WHAT IS ASKED: Please copy out the lines from the very first one through the line with "point(661,588)", including both of those lines.

[Dataset records]
◆ ◆ ◆ ◆ ◆

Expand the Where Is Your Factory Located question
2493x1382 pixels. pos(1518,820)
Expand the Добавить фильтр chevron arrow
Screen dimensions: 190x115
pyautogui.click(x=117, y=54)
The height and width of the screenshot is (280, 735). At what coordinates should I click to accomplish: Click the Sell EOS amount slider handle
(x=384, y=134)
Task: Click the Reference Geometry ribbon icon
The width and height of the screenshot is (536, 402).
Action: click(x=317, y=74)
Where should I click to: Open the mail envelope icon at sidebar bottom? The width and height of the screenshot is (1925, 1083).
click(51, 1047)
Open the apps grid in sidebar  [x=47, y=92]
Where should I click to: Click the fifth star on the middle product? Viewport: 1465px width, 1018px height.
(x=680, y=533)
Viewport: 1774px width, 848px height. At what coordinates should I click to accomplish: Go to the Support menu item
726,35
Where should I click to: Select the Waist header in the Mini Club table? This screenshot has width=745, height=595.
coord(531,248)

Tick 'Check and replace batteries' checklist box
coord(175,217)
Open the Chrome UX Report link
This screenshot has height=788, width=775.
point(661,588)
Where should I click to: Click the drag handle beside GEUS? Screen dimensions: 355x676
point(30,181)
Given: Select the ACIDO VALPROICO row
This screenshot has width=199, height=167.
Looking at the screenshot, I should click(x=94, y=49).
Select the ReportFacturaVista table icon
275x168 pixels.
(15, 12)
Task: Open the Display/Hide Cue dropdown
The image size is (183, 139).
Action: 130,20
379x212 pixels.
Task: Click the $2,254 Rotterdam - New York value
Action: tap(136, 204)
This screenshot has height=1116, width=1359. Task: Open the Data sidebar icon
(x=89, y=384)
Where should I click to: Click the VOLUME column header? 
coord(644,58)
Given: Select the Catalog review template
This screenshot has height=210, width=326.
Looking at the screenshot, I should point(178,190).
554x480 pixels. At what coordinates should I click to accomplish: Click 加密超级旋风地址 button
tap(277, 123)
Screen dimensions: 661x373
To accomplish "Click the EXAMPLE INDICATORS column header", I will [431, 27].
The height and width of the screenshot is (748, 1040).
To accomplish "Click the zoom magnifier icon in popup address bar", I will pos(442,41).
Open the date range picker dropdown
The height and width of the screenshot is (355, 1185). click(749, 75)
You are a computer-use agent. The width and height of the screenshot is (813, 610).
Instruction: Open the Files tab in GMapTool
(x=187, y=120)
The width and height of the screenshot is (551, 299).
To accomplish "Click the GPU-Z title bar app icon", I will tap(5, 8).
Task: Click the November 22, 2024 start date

◆ ◆ ◆ ◆ ◆

EXPECTED OUTPUT:
Expand the Where Is Your Factory Located question
2493x1382 pixels. pos(1518,820)
Expand the Добавить фильтр chevron arrow
Screen dimensions: 190x115
pyautogui.click(x=117, y=54)
The height and width of the screenshot is (280, 735). At what coordinates should I click to accomplish: Click the Sell EOS amount slider handle
(x=384, y=134)
Task: Click the Reference Geometry ribbon icon
The width and height of the screenshot is (536, 402).
Action: click(x=317, y=74)
Where should I click to: Open the mail envelope icon at sidebar bottom? The width and height of the screenshot is (1925, 1083).
click(51, 1047)
Open the apps grid in sidebar  [x=47, y=92]
Where should I click to: Click the fifth star on the middle product? Viewport: 1465px width, 1018px height.
(x=680, y=533)
Viewport: 1774px width, 848px height. At what coordinates should I click to accomplish: Go to the Support menu item
726,35
Where should I click to: Select the Waist header in the Mini Club table? This screenshot has width=745, height=595.
coord(531,248)

Tick 'Check and replace batteries' checklist box
coord(175,217)
Open the Chrome UX Report link
This screenshot has height=788, width=775.
point(661,588)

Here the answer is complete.